Start
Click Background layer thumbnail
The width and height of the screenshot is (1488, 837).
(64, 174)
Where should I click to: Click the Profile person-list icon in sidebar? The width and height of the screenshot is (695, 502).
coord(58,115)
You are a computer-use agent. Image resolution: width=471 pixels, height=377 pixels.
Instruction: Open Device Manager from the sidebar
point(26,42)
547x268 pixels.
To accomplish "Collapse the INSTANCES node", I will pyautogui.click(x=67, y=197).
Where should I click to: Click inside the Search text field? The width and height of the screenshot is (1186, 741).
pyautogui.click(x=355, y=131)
End
Start
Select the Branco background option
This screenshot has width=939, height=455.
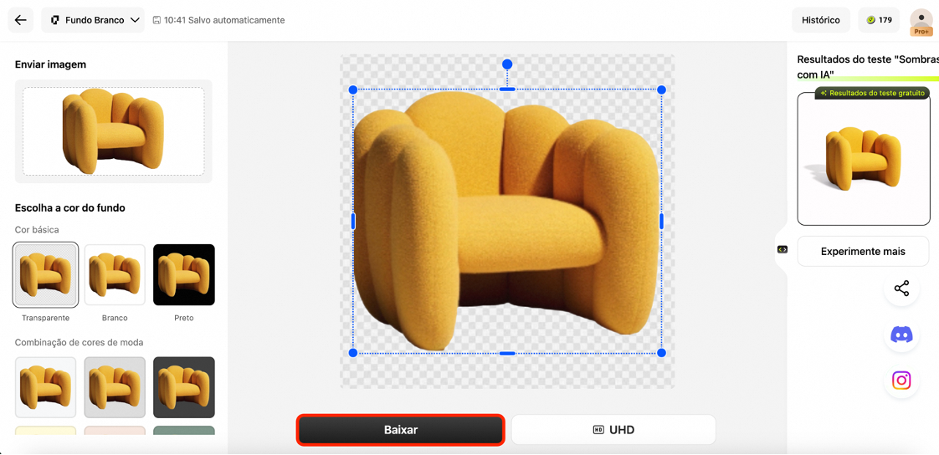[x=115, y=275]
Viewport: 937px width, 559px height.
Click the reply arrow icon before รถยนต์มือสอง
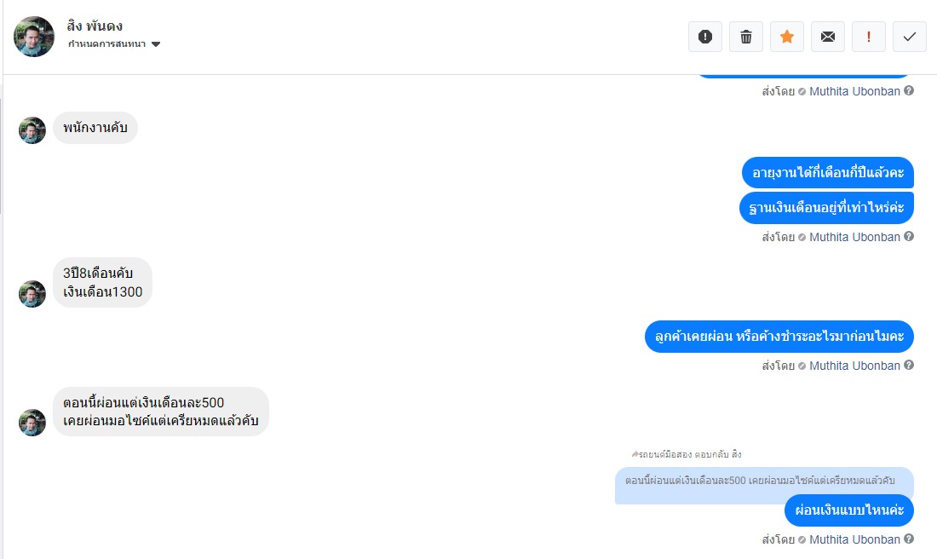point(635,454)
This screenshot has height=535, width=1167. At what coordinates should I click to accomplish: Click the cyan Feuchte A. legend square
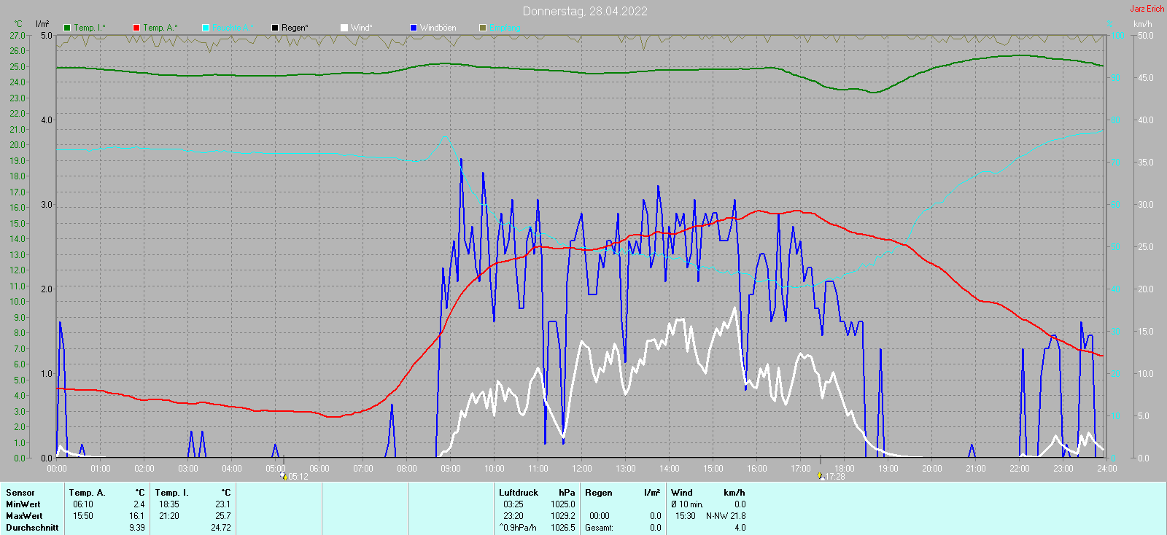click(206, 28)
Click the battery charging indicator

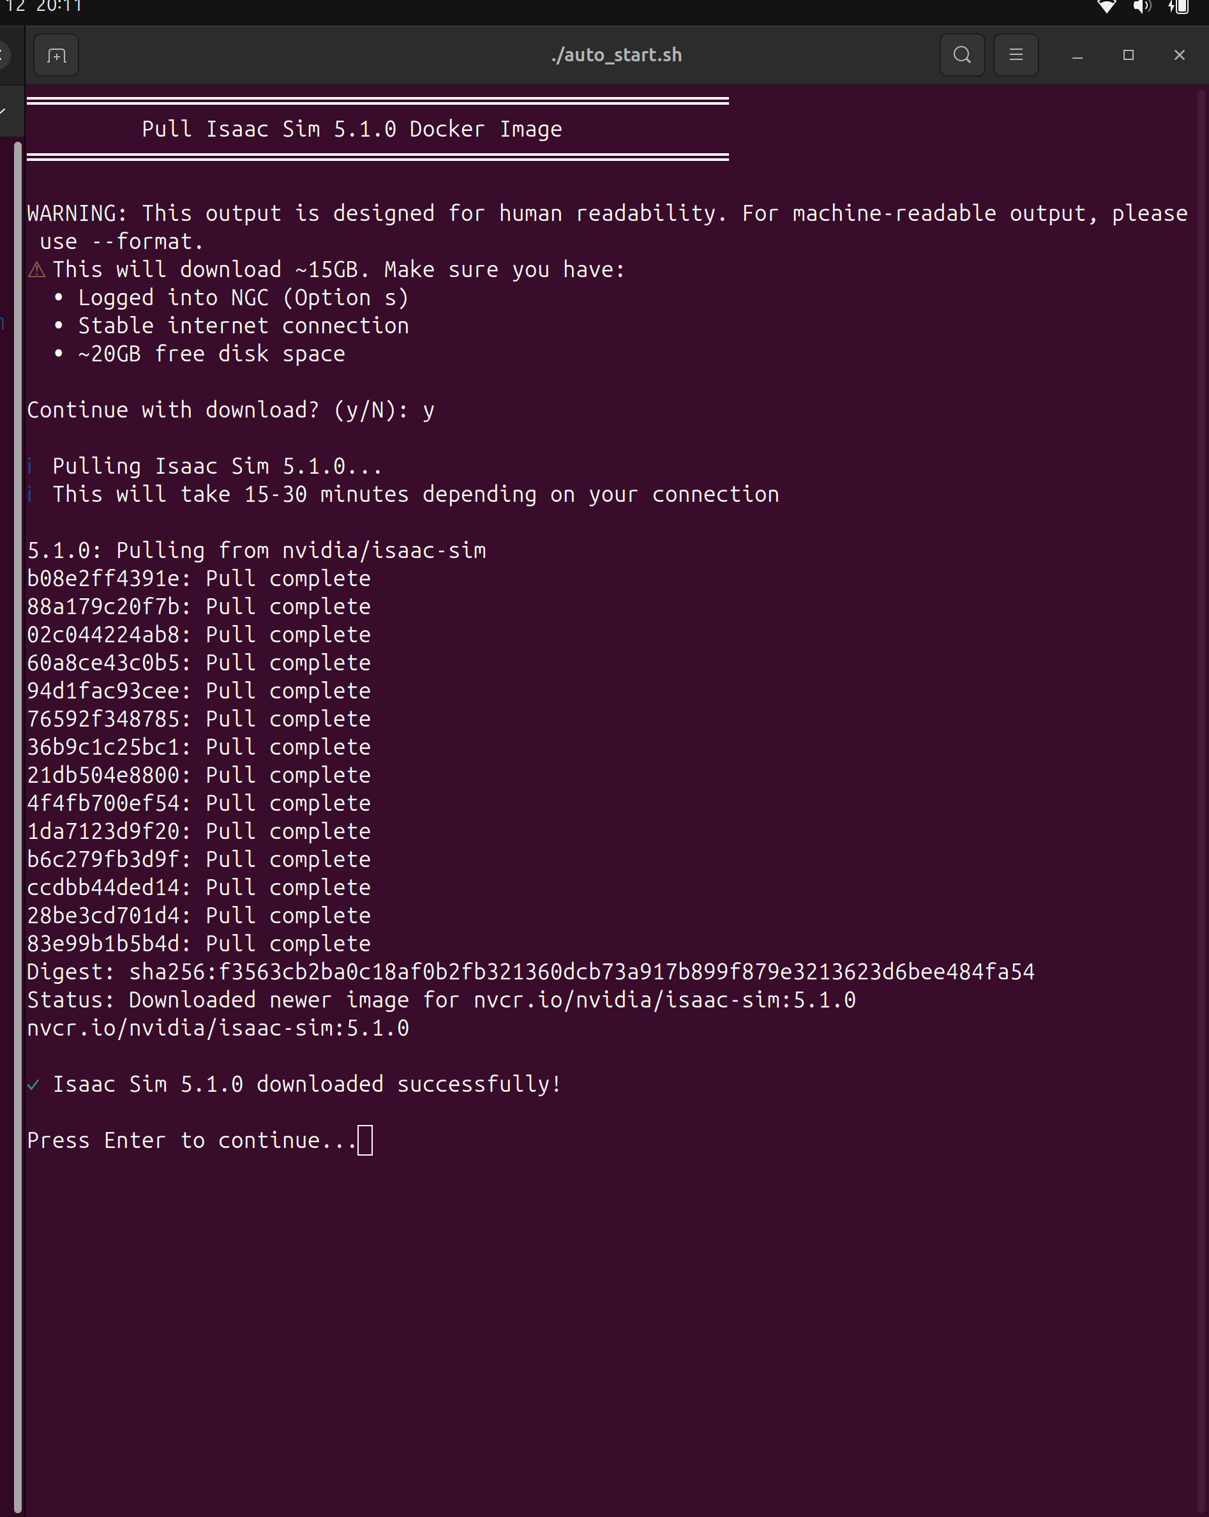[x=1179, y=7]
End
Start
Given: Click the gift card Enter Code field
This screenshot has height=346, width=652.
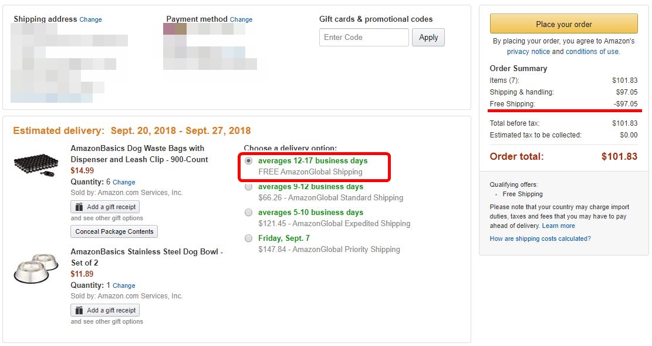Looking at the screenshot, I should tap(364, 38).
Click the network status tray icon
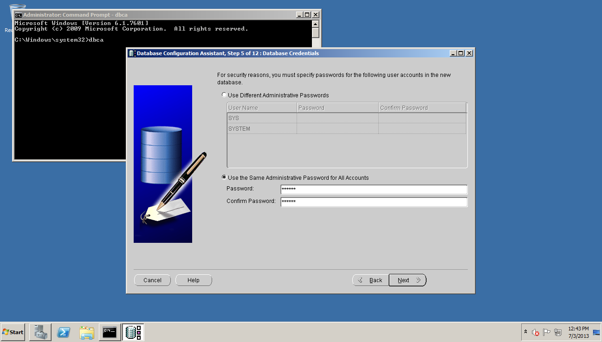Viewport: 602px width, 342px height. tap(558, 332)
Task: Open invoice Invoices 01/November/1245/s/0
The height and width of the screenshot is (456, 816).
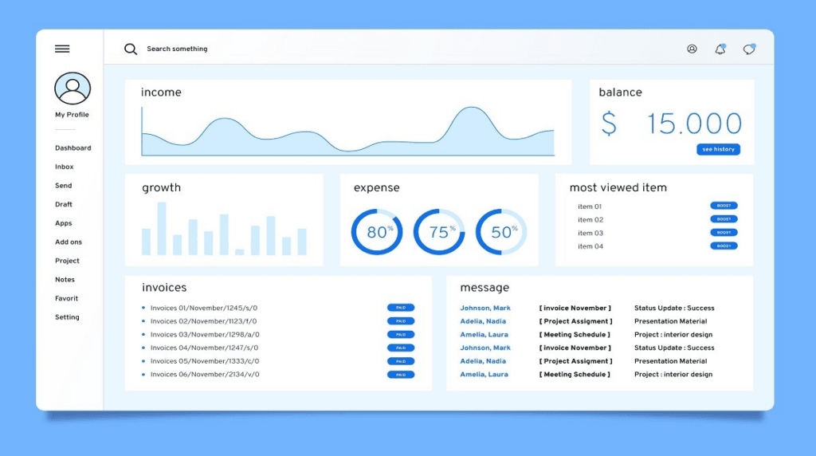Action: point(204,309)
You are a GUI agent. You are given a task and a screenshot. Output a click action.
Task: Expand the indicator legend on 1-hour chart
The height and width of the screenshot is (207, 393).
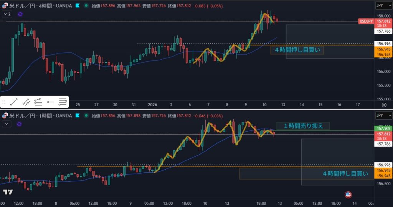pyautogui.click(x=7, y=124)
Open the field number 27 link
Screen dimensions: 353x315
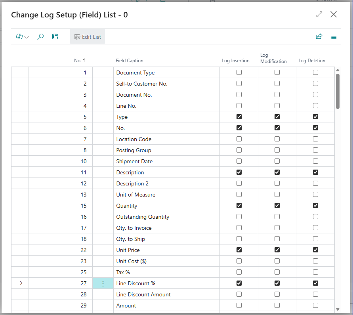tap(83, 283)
End
**TASK BRIEF:** Write the rows out again word for word, beginning at the line that contains "Task: Open invoice" and ending after the line that contains "tap(83, 283)". Leave the pictures out.

**TASK SOLUTION:**
Task: Open invoice Invoices 01/November/1245/s/0
The height and width of the screenshot is (456, 816).
Action: point(204,309)
You are a GUI agent. You are given a task and a screenshot. Output a click action.
Task: Expand the indicator legend on 1-hour chart
The height and width of the screenshot is (207, 393).
pyautogui.click(x=7, y=124)
Open the field number 27 link
Screen dimensions: 353x315
tap(83, 283)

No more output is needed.